RavenWindow automatically changes transparency with temperature


June 17, 2010

RavenWindow in cold and hot weather, from left to right

RavenWindow in cold and hot weather, from left to right

Windows that change their tint are not new, but this window by RavenBrick does so without any energy use required. The RavenWindow changes its transparency depending on the temperature, so basically if it's hot outside less heat passes through it and if it's cold outside then it becomes more transparent, allowing in more heat from the sun. The implications are obvious – savings in your energy bill as a result of reduced use of your heater or air conditioner. With "America's Greenest Building" commissioning the first commercial installation of the product, it's bound to have a bright future.

The key element in the window is a layer of thermoreflective material between the internal and external layers of glass.
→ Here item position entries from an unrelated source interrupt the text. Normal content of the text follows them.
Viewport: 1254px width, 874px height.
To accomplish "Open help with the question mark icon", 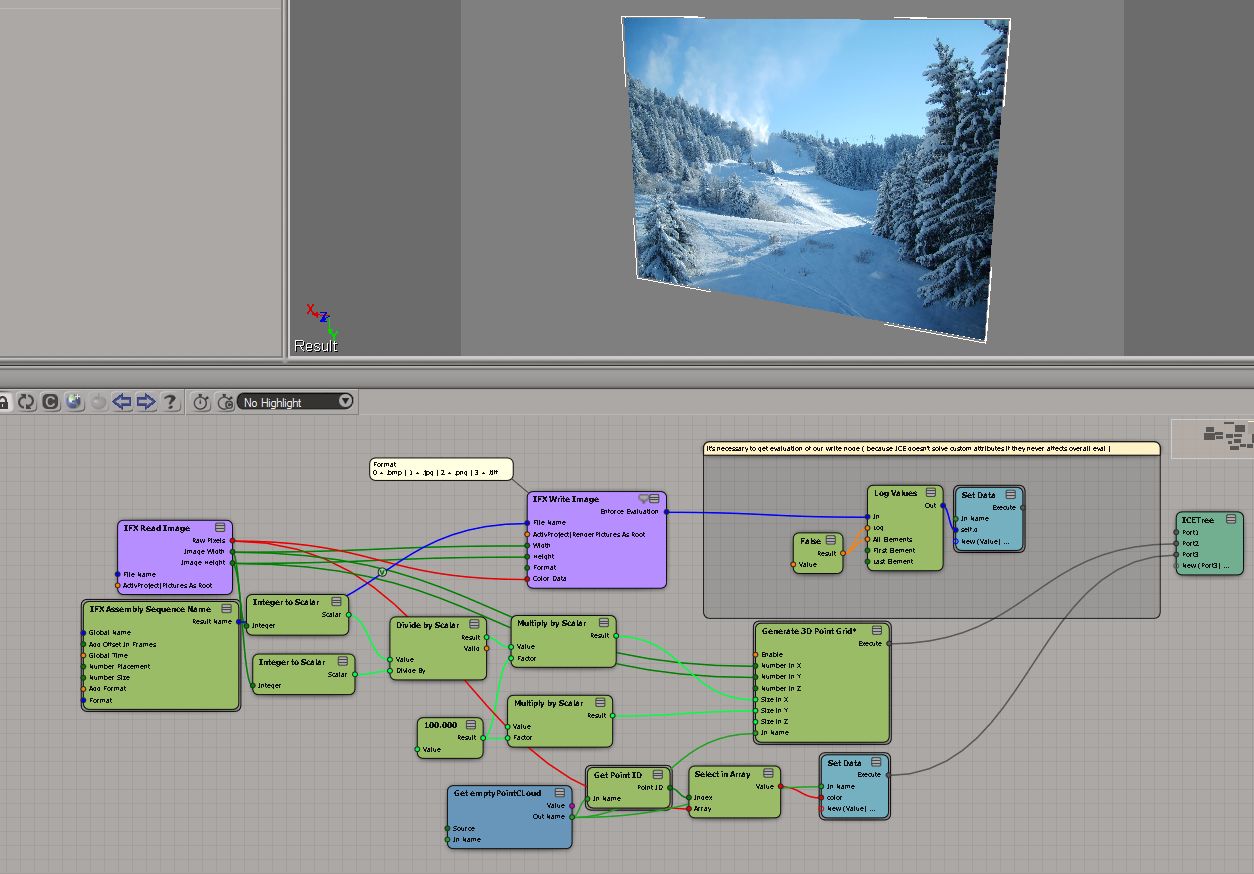I will pos(171,402).
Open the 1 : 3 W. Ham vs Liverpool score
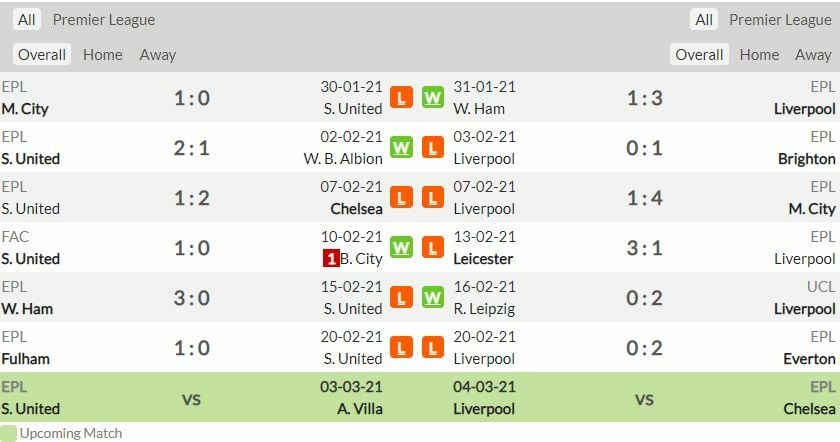This screenshot has width=840, height=442. [644, 98]
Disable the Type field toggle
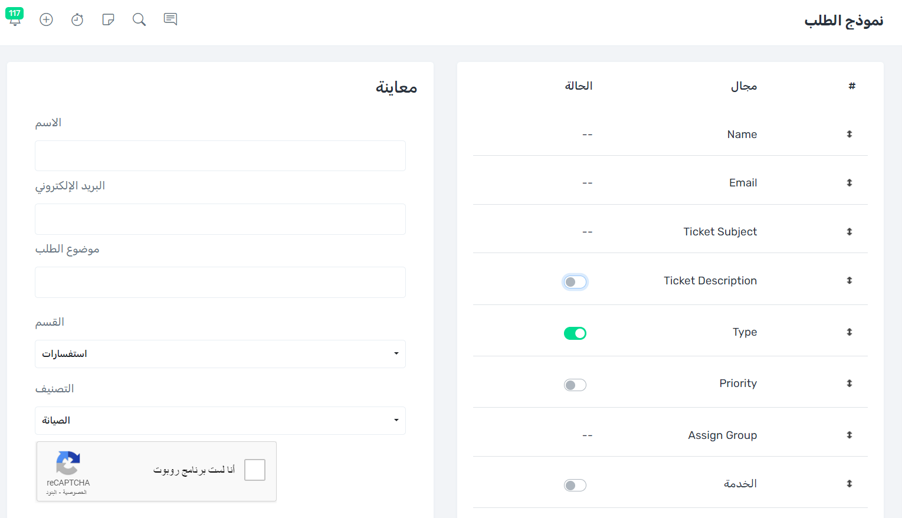 tap(575, 333)
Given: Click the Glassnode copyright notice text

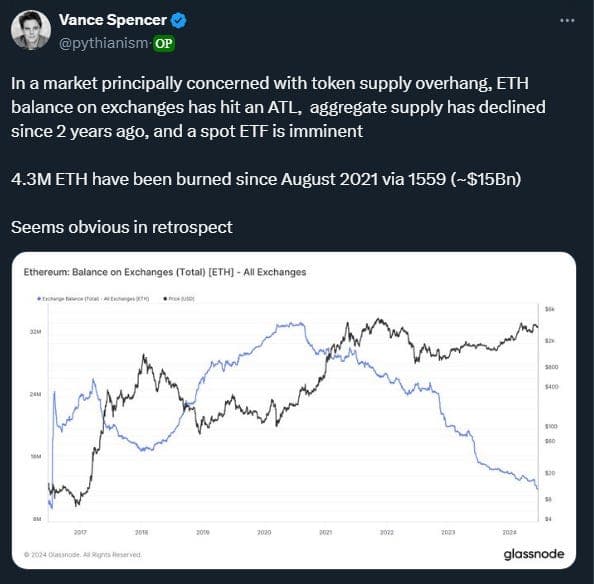Looking at the screenshot, I should click(83, 555).
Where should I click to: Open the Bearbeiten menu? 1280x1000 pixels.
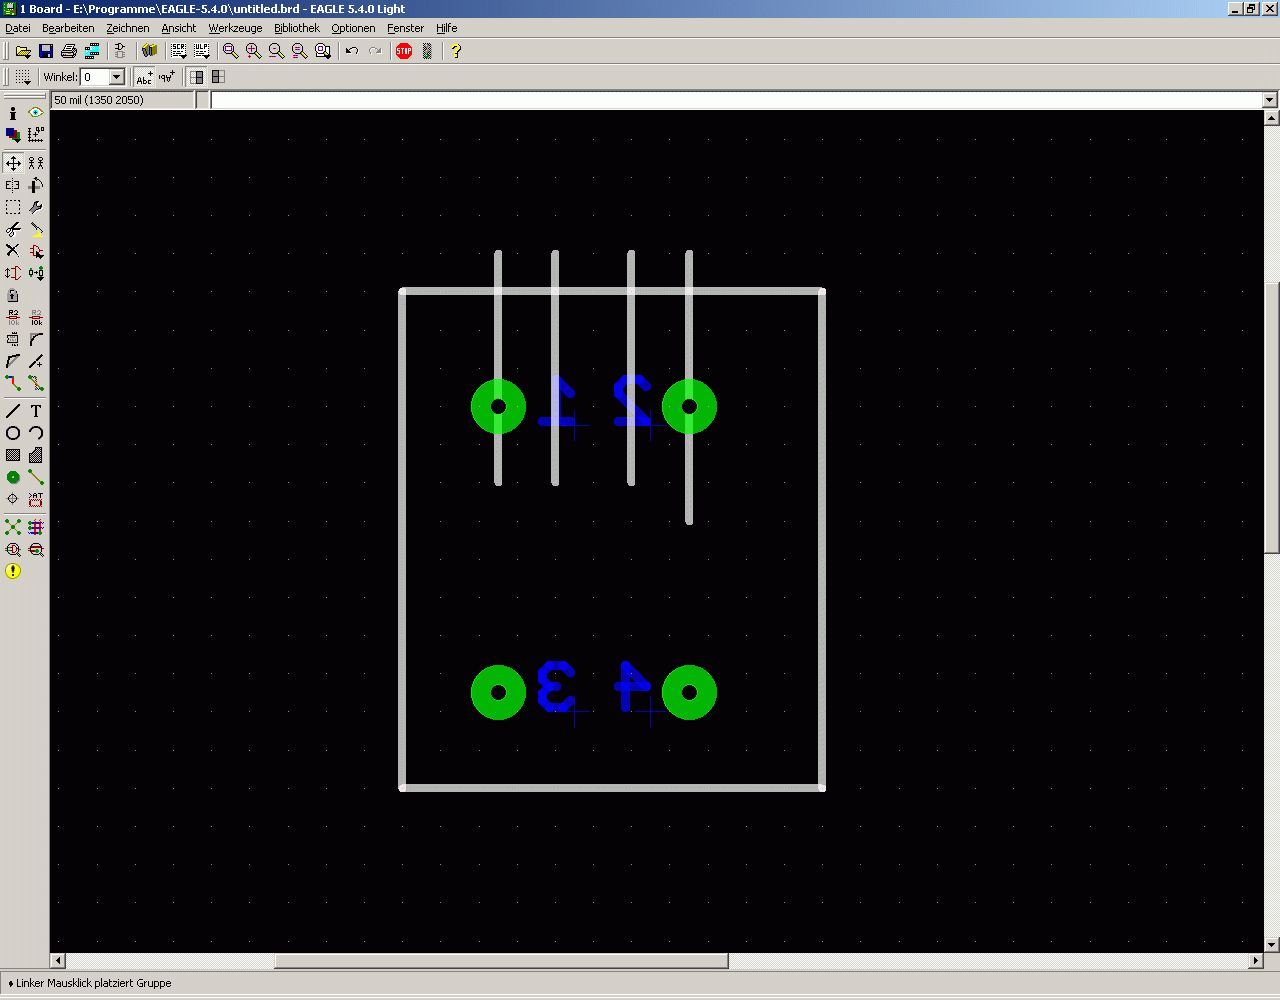click(68, 28)
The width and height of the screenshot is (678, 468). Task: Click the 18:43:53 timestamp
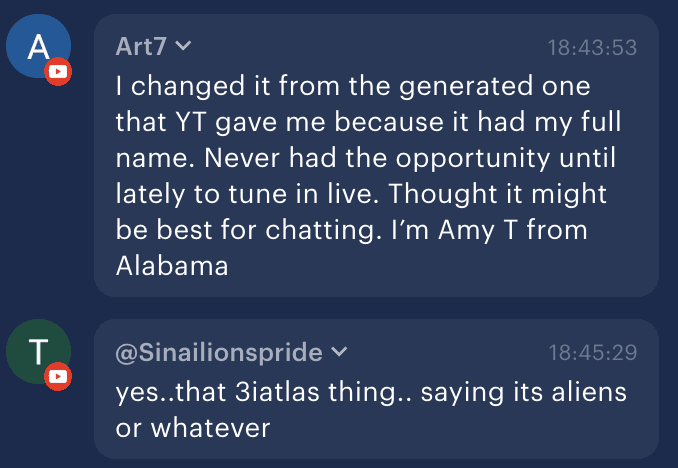click(592, 47)

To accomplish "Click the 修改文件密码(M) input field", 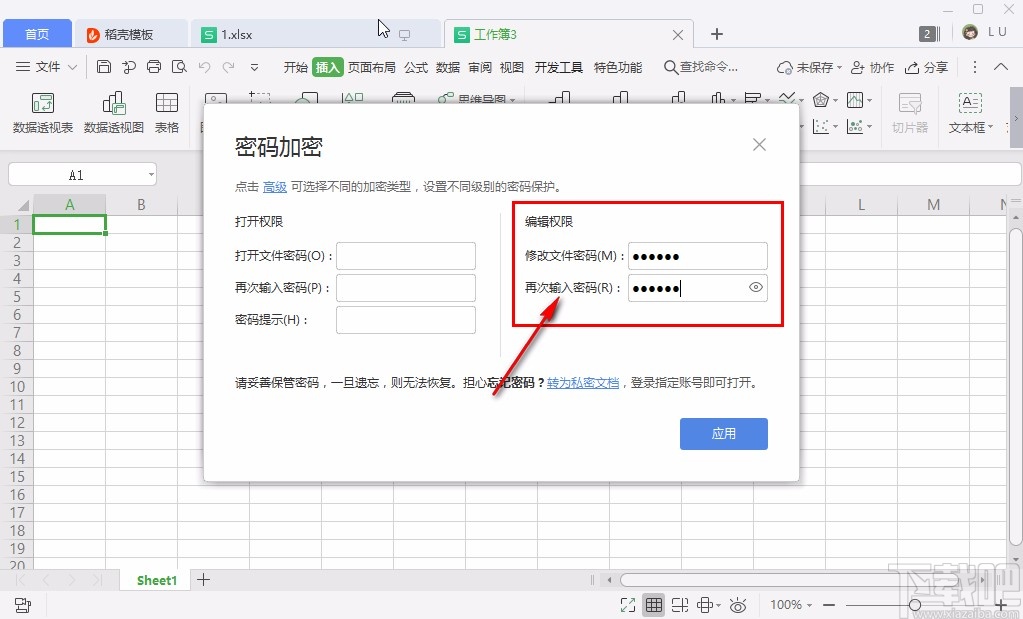I will click(x=697, y=255).
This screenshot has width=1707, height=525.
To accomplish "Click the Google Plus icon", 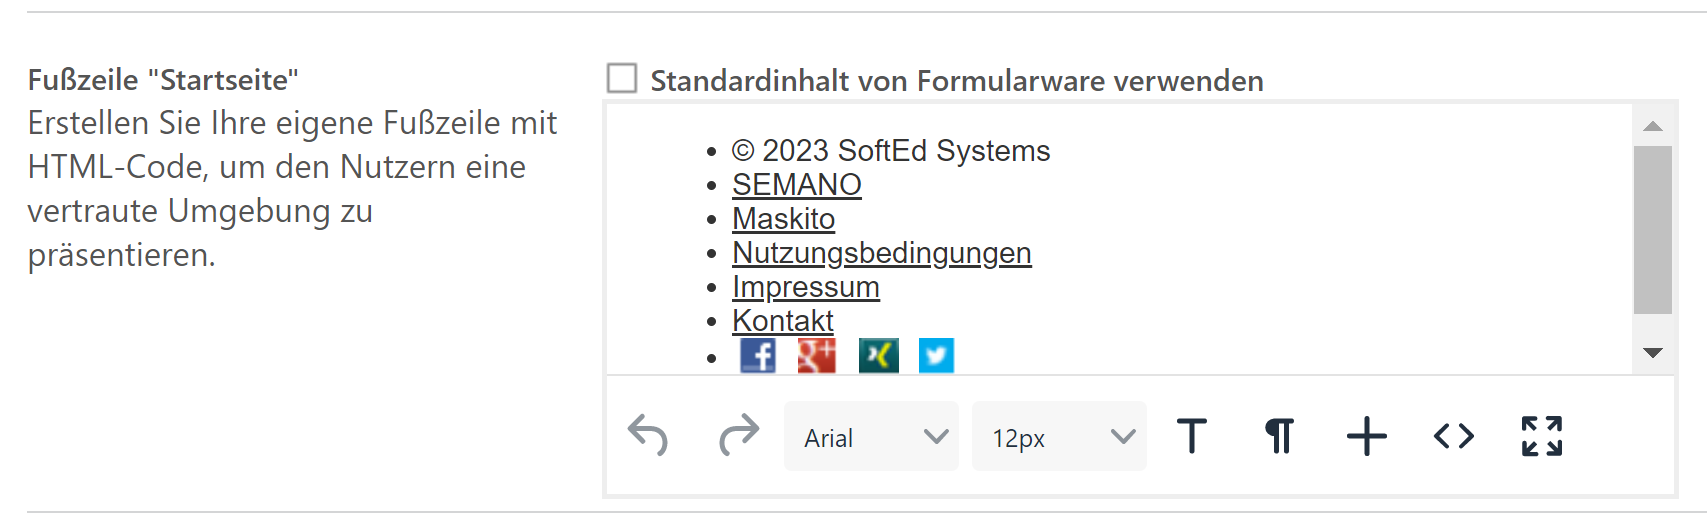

When the temperature of that material exceeds the threshold, it becomes reflective, bouncing off at least 90% of the incoming solar energy.

RavenBrick claim that this will cut your energy bills by at least 30%, which is certainly a value not to be sniffed at. Additionally, it requires no effort on behalf of the property owner, other than the effort required to order the windows in the first place.

With the material at the core of the product being "an organic, nontoxic polymer", I can't actually think of a single problem with this product, although the obvious question is how much is it going to cost an average consumer?

Via: New York Times.


Another thing to take into consideration is whether it\'s a triple-glazed window and whether the coating is cost effective to the consumer compared to triple glazing d;-)


I would imagine that a darker window would absorb more heat. An alternative would be to draw the curtains, or have shutters on the outside. What about having solar panels on shutters, that open or close as necessary?